-- TASK DESCRIPTION --
Each line below with the string "will" should be copied.

Records excerpted from a collection:
═══

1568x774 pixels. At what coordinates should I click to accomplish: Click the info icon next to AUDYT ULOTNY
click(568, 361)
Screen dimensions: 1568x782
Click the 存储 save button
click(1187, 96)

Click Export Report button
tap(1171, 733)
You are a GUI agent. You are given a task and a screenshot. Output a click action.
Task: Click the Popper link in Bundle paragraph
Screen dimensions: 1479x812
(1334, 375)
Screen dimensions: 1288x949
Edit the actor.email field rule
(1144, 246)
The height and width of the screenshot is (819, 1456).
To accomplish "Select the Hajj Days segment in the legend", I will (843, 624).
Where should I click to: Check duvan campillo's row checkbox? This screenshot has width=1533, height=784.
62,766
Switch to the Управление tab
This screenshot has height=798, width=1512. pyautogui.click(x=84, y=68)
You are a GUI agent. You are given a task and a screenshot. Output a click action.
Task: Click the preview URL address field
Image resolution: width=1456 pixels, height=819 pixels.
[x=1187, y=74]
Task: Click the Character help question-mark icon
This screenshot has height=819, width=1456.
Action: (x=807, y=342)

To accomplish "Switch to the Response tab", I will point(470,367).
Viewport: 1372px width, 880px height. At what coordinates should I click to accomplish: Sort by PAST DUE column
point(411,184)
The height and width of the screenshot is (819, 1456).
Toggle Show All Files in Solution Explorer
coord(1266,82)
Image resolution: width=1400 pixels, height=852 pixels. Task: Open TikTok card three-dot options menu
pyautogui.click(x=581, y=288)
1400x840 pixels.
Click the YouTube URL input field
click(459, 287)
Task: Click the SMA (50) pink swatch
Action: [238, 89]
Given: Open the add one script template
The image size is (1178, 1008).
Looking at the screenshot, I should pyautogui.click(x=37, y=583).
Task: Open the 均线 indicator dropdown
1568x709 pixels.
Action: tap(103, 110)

═══

-- OUTPUT OF THE TASK --
To accomplish "Select the Hajj Days segment in the legend", I will (843, 624).
To accomplish "Switch to the Response tab", I will point(470,367).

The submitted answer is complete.